Second, it is precisely that he was supported — or at least not roundly condemned — by so many in the West and around the world that an international tribunal is necessary. Saddam must pay for his crimes, yes, but the governments who supported him in his terror should know that they’re on trial, too. An international tribunal will do that, at least symbolically. And while they won’t suffer the same penalty as Saddam — you can’t hang entire governments very easily — their citizens have a right to know what their governments at least tacitly endorsed in the name of “national interest.” And the vast majority of the people living in democracies must own up to the fact that they didn’t care enough to find out what their governments were up to regarding Saddam.
In an ideal world, governments are those of laws, not of men. In the real world, however, governments are staffed by men (and women) who saw Saddam as less evil than the Ayatollah Khomeini. They exchanged the ideals of freedom and respect for human rights for cheap oil. They sold out the Iraqi people who paid the price.
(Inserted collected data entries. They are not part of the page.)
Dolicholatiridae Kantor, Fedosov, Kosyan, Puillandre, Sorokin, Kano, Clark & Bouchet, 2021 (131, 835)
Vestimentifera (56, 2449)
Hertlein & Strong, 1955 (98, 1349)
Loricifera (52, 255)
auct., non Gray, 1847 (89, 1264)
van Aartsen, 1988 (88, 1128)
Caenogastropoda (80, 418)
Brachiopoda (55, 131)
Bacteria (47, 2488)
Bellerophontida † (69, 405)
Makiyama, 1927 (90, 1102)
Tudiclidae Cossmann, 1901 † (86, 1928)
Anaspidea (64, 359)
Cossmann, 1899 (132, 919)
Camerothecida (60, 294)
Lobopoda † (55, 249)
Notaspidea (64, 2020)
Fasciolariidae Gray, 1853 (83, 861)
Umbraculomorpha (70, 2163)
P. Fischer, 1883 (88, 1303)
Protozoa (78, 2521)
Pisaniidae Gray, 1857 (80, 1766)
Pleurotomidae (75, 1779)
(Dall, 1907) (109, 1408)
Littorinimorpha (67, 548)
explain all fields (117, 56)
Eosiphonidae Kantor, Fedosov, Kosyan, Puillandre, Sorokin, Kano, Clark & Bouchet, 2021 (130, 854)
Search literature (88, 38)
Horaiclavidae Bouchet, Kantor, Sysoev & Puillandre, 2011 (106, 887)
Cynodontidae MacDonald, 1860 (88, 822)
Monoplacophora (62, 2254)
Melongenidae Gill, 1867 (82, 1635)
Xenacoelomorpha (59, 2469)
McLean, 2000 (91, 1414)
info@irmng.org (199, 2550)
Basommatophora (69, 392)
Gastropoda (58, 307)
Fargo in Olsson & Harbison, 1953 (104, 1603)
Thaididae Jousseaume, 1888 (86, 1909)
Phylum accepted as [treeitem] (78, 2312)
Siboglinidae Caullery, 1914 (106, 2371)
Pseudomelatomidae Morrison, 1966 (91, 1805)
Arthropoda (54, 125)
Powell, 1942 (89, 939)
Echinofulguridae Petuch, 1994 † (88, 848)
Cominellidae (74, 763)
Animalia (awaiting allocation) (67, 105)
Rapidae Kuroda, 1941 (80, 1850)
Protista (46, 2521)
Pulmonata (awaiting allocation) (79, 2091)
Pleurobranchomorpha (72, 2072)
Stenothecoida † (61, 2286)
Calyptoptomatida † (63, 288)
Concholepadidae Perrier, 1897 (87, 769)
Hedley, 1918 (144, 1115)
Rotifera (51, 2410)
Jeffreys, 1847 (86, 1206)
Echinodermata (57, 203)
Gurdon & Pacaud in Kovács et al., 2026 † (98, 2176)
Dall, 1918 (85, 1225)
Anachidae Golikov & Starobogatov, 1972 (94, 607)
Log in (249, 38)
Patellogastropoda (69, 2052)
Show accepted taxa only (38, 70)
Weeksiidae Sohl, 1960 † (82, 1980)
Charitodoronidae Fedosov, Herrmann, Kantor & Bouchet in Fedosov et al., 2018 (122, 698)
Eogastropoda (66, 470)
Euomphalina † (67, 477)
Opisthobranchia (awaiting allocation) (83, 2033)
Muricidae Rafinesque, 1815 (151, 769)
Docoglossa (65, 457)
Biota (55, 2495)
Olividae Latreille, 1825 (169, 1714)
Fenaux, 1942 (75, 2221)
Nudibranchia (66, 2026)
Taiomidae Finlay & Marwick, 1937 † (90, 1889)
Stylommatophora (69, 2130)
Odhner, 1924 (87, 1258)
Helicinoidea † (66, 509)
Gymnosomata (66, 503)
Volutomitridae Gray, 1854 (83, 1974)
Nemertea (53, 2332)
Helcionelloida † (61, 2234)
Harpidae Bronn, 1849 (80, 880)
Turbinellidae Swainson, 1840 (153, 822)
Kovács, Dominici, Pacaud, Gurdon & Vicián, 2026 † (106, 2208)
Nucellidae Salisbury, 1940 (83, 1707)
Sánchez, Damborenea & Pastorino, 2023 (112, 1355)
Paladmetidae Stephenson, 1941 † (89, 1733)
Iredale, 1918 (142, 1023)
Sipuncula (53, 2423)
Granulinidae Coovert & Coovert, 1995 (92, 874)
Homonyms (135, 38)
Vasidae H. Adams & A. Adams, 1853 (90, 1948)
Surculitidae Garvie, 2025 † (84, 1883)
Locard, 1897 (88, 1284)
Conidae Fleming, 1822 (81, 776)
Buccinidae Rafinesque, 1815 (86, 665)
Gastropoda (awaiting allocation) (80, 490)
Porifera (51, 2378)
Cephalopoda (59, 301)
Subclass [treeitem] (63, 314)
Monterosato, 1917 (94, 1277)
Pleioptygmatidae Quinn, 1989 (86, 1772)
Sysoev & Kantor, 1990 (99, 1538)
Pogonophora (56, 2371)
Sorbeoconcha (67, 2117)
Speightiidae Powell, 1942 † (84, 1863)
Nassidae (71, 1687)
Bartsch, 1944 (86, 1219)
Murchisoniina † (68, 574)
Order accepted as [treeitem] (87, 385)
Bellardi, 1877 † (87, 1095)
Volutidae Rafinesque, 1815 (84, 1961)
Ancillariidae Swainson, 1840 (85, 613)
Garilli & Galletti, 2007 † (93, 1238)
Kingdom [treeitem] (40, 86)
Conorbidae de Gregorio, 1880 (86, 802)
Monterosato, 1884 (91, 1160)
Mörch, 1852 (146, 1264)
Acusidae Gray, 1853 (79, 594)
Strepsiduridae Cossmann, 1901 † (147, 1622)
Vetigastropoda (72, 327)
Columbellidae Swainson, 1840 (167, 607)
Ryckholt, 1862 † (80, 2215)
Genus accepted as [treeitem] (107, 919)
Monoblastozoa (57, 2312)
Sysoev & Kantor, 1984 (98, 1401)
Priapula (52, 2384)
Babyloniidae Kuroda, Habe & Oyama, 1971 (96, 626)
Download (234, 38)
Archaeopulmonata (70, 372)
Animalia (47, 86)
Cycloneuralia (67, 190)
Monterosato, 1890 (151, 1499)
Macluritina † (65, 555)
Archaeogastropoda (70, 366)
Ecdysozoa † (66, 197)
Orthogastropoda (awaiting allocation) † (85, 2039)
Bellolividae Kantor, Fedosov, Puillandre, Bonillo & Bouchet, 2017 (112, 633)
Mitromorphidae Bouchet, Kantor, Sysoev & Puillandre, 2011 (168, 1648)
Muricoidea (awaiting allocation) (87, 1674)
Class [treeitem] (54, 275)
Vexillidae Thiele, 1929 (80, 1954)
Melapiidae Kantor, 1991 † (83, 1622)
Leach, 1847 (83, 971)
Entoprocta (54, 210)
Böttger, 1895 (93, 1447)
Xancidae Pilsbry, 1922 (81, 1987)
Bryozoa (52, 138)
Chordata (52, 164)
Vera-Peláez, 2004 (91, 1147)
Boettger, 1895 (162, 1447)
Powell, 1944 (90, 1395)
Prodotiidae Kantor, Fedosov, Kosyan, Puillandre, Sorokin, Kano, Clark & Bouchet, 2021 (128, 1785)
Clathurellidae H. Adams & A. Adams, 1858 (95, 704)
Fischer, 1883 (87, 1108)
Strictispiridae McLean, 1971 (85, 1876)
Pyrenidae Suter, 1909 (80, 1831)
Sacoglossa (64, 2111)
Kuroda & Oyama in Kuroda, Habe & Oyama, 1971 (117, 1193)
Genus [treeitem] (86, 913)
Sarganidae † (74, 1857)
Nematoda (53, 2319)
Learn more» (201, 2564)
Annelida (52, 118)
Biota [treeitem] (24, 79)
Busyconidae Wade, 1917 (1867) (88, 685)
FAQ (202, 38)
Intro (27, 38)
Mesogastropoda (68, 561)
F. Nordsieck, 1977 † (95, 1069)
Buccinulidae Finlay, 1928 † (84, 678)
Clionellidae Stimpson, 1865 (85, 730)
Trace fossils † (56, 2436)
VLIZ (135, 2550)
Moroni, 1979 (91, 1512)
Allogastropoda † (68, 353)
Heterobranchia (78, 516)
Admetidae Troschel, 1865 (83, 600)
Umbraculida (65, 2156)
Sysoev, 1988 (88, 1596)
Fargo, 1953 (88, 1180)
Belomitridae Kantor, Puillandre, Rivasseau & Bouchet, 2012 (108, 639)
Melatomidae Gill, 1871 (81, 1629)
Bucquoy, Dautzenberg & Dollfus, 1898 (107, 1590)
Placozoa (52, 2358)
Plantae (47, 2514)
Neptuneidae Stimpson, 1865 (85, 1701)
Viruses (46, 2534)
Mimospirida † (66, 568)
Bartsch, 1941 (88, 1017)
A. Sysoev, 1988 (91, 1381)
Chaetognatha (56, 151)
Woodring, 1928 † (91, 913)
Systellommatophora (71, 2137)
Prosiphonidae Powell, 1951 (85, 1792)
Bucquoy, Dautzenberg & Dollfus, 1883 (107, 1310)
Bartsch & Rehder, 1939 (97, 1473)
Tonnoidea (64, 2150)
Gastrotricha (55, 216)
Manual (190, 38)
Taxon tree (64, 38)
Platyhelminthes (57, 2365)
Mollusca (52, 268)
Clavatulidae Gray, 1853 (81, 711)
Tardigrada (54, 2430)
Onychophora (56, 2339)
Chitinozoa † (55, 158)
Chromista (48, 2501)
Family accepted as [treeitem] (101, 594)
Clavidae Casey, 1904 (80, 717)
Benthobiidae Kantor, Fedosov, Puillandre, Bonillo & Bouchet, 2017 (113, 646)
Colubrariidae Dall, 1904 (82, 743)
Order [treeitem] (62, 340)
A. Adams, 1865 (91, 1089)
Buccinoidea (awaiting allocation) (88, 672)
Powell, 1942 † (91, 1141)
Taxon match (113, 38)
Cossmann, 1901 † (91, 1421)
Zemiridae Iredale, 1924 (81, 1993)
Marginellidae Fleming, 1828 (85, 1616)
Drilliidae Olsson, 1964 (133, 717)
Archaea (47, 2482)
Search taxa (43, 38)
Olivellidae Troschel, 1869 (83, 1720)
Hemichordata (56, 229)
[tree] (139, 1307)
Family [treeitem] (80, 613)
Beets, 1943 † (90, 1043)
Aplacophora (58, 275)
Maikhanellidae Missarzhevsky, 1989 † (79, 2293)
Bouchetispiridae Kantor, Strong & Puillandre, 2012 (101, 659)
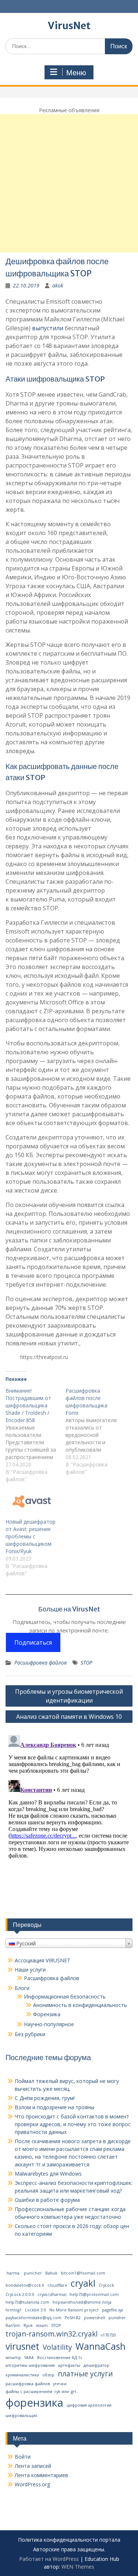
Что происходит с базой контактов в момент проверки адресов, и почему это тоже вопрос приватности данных (73, 2124)
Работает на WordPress (49, 2558)
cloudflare (57, 2285)
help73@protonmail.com (94, 2294)
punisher (117, 2317)
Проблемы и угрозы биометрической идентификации (69, 1695)
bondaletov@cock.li (25, 2285)
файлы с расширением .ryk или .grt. (41, 2391)
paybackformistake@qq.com (33, 2317)
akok (57, 285)
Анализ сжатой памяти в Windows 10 (69, 1717)
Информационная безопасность (65, 1996)
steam (42, 2325)
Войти (23, 2456)
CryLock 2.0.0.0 (20, 2294)
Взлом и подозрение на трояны (54, 2107)
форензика (34, 2402)
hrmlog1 (14, 2310)
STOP (86, 1662)
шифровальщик (22, 2415)
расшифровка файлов (28, 2383)
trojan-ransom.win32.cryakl (52, 2334)
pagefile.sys (112, 2310)
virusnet (22, 2346)
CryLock (106, 2285)
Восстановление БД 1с (59, 2357)
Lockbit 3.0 (35, 2310)
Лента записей (33, 2465)
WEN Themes (77, 2566)
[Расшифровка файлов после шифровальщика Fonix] (95, 1431)
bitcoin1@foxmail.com (83, 2273)
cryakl (83, 2283)
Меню (76, 73)
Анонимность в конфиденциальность (80, 2004)
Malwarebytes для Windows (48, 2173)
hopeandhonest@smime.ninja (82, 2302)
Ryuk (28, 2325)
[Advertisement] (69, 183)
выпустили (47, 328)
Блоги (22, 1988)
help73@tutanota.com (27, 2302)
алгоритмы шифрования (30, 2365)
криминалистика (22, 2374)
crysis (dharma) (52, 2294)
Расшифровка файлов (40, 1662)
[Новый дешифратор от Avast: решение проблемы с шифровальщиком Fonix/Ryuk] (32, 1503)
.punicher (32, 2273)
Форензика (46, 2014)
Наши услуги (30, 1969)
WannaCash (100, 2346)
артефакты (69, 2365)
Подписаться (33, 1642)
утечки (60, 2383)
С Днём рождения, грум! (45, 2097)
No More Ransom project (74, 2310)
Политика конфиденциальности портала (69, 2540)
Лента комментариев (41, 2475)
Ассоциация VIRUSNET (42, 1960)
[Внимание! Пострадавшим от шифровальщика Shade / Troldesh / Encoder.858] (36, 1435)
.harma (13, 2273)
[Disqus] (69, 1824)
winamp (13, 2357)
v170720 (108, 2335)
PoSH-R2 (73, 2317)
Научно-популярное (49, 2024)
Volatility (57, 2347)
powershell (94, 2317)
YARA (29, 2357)
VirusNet (69, 26)
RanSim (13, 2325)
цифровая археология (89, 2405)
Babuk (51, 2273)
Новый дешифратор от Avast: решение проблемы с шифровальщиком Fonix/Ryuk (31, 1536)
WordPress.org (32, 2484)
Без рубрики (30, 2034)
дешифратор (96, 2365)
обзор (48, 2374)
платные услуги (85, 2374)
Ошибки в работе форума (47, 2199)
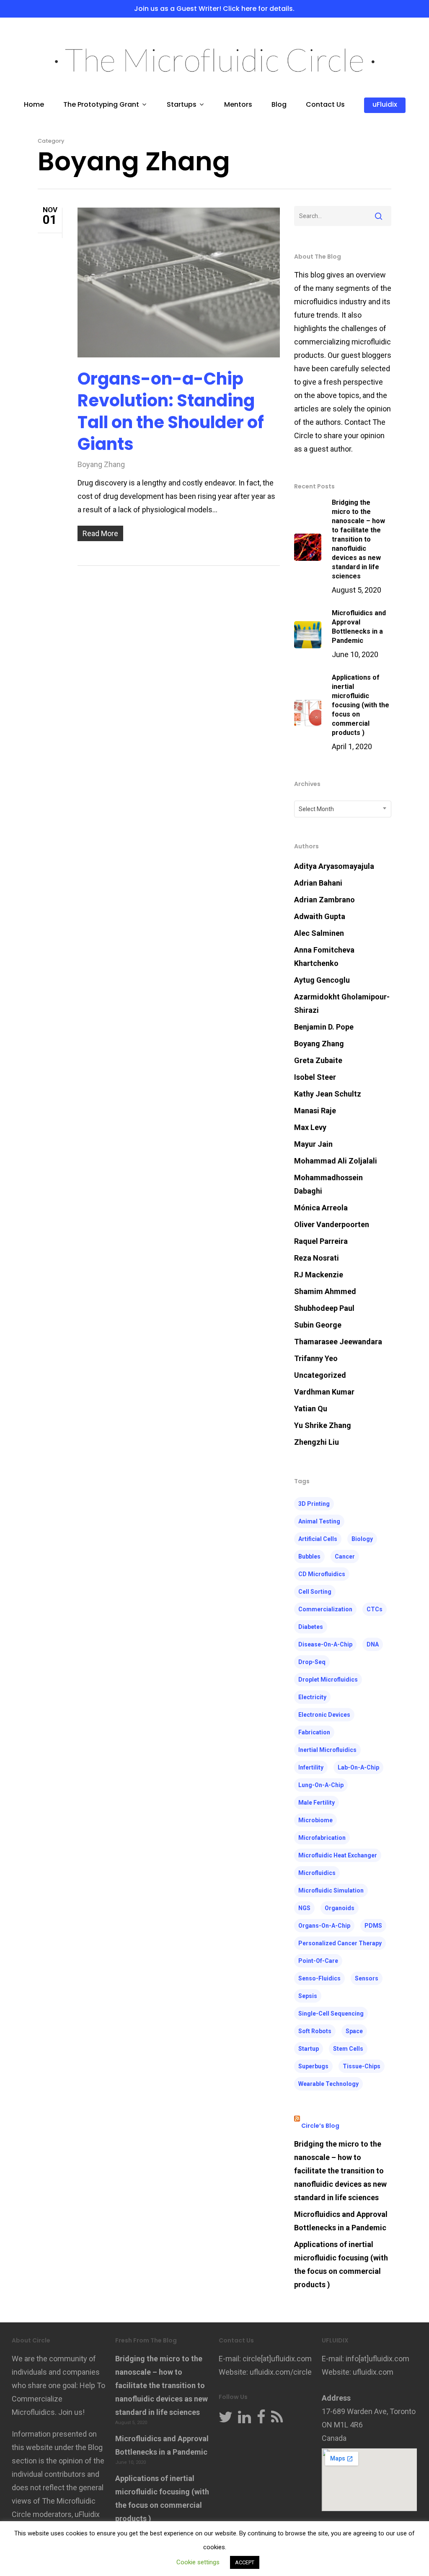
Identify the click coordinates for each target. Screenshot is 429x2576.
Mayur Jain (313, 1144)
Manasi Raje (315, 1110)
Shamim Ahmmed (325, 1291)
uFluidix (384, 105)
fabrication (314, 1732)
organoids (339, 1908)
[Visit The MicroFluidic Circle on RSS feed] (277, 2417)
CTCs (374, 1609)
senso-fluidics (319, 1978)
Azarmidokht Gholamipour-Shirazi (342, 1003)
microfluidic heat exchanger (337, 1855)
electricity (312, 1697)
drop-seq (312, 1662)
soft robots (314, 2031)
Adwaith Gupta (319, 916)
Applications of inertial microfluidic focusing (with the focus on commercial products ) (341, 2264)
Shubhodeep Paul (324, 1308)
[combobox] (342, 809)
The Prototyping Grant (101, 105)
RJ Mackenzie (318, 1274)
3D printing (314, 1503)
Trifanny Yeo (316, 1358)
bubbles (309, 1556)
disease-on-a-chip (325, 1644)
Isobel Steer (315, 1077)
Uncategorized (320, 1375)
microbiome (315, 1820)
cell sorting (314, 1591)
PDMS (373, 1925)
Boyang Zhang (101, 464)
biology (362, 1539)
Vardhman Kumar (324, 1391)
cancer (345, 1556)
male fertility (316, 1802)
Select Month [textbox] (316, 809)
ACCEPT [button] (244, 2562)
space (354, 2031)
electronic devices (324, 1714)
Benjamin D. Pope (324, 1026)
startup (308, 2048)
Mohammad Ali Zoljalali (335, 1160)
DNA (373, 1644)
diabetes (310, 1626)
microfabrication (322, 1837)
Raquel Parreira (321, 1241)
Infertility (310, 1767)
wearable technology (328, 2083)
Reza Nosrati (316, 1257)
Big deal? Welcome to realpolitik? Yeah, I know. But if we’re ever to avoid more Iraqs, we have to begin to realize that support for evil in the name of national interest often gets us into wars 20 years down the road. It also gets a lot of people killed. And frankly, why are Iraqi lives worth less than American lives? Why should Iraqis have to suffer under Saddam or endure watching their friends shredded by car bomb blast so that Americans can feel safe from Khomeini or from terrorists? Why should Saudi Arabians suffer a corrupt monarchy so we can enjoy SUVs, for that matter?
Saddam deserves to hang for his crimes, but as citizens of democracies, we are culpable, in part, for what our governments did to help him commit them. And an international trial outside Iraq would be a step in forcing us to facce up to our own transgressions against the ideals enshrined in the U.S. Constitution, the U.N. Charter and the International Declaration of Human Rights. It might also be a step toward owning up to our collective trespasses against the Iraqi people. We owe it to them… and to ourselves.